Compound Objects: Are PDF-based or image-based compound objects preferred?
Last review: April 8, 2011
Description: The decision to convert PDF files to compound objects automatically or to construct compound objects from individual images is influenced by a variety of factors.
Choosing whether to produce compound objects by automatically converting multiple-page PDF files or building them with individual images depends on functionality, best practices and end-user experience. The PDF conversion functionality in CONTENTdm is designed specifically for born-digital documents. If an institution has born-digital documents, such as electronic theses and dissertations, electronic meeting minutes, eJournals, etc., the multiple-page PDF conversion functionality should be used.
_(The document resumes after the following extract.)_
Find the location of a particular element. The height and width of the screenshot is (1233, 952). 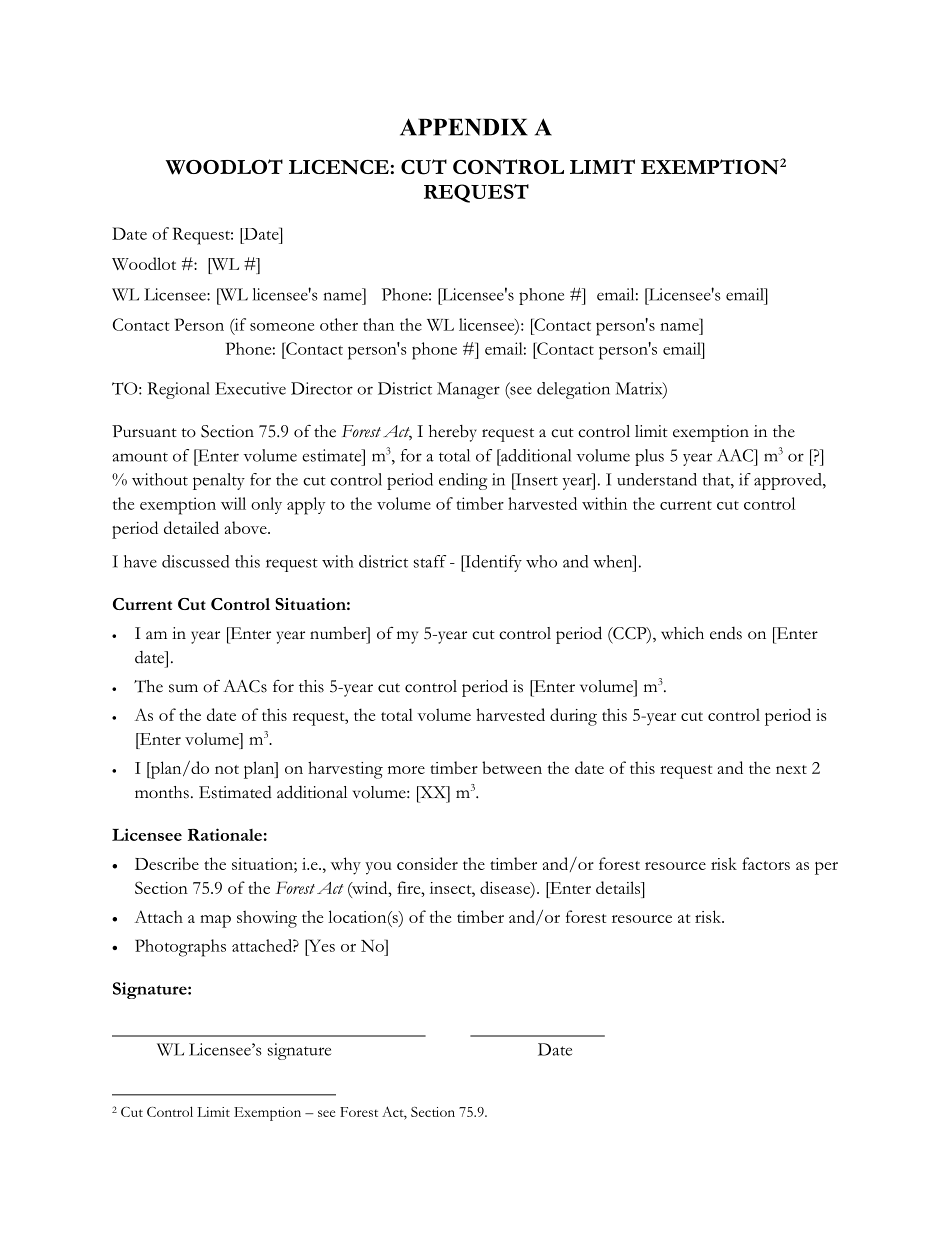

detailed is located at coordinates (191, 527).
When starting with physical materials that need to be scanned, we recommend using TIFF images and creating JPEG2000 derivatives to construct image-based compound objects. If you use the OCR features in the Project Client, this method ensures that full-text searching is available and search-term highlighting is applied to the pages when they are viewed by the end user.
While you can achieve these same features by scanning and converting the materials to PDF files, it requires that the PDF creation tool has OCR functionality. Another consideration is that PDF files tend to be very large, if the item has a large number of pages. You will offer an improved end-user performance for an image-based compound object compared to a PDF-based compound object when there are hundreds of pages. This trade-off may be acceptable for born-digital PDF files because the effort to load them into CONTENTdm is lower than back-converting them to images and processing them in the Project Client as image-based compound objects.